In July, CPPIB said it would move Suyi Kim into the role of global head of private equity, replacing Shane Feeney, who announced in June he would leave CPPIB after 11 years to become global head of secondaries at Northleaf Capital Partners.
Ms. Kim, a 14-year CPPIB veteran, had been serving as head of Asia Pacific, responsible for leading CPP Investments’s activities in the region and overseeing its portfolio of Asia Pacific investments.

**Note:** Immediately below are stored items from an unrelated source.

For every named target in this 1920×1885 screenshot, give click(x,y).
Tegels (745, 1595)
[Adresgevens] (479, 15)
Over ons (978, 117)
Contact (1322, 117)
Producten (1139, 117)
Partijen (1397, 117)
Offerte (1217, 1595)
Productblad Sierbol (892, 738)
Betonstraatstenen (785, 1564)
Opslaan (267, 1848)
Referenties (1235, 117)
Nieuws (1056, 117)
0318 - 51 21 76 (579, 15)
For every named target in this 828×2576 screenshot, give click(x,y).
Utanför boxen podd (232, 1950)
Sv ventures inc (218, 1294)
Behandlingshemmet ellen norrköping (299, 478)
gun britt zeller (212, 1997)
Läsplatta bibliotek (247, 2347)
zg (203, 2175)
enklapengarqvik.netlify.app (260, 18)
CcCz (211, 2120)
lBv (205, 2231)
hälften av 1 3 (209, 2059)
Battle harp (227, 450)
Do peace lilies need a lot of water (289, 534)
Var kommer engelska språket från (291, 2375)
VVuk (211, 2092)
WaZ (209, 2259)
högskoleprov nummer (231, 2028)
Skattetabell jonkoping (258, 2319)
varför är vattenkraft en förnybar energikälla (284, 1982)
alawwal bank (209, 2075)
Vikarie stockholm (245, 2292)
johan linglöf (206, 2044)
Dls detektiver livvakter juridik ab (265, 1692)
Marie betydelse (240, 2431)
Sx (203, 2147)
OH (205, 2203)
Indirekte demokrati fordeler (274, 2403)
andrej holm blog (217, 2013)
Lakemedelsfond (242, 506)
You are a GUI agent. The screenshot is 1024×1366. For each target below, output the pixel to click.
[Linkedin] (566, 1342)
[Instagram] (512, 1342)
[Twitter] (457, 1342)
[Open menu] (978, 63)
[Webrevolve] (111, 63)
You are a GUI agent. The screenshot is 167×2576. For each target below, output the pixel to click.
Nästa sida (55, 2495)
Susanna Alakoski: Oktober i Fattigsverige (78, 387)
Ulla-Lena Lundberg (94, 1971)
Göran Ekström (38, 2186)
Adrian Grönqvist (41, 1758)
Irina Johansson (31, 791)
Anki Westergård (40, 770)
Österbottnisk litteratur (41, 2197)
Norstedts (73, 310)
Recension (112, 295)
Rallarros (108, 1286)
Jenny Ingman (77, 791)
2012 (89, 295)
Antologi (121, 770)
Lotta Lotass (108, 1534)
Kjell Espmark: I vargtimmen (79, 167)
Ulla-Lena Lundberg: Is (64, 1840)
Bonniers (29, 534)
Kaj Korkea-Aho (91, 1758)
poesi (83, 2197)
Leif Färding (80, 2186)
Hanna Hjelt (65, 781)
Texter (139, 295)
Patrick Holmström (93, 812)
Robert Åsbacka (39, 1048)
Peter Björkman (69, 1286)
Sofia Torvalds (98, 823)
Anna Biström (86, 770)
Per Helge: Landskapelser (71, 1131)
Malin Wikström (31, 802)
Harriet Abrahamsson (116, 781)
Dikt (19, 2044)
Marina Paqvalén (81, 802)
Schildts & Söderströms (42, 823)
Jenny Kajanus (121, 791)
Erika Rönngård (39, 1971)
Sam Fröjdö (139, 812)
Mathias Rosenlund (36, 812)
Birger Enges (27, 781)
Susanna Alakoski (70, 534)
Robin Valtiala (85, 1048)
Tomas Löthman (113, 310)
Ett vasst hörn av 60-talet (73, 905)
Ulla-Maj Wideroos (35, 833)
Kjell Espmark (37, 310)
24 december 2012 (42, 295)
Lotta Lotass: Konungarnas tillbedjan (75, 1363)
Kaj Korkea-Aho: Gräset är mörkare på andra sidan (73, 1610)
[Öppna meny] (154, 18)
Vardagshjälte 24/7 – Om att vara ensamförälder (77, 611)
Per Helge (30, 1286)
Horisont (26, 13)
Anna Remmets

CPPIB has not yet announced her replacement.
In May, Mr. Graham promoted Andrew Edgell to senior managing director and global head of credit investments, filling the position he had vacated when he became CEO. Mr. Edgell, who has been with CPPIB since 2008, was previously managing director, head of Americas structured credit and financials.
The Canada Pension Plan, founded in 1966, is the primary retirement-security program for working Canadians. The government created CPPIB in 1999 to professionally manage the plan’s money. It closed its books June 30 with $519.6-billion in assets, the first time it has closed a quarter with assets above the half-trillion-dollar mark.
Its 10-year and five-year annualized returns, after costs and unadjusted for inflation, are 11.1 per cent and 11.4 per cent, respectively.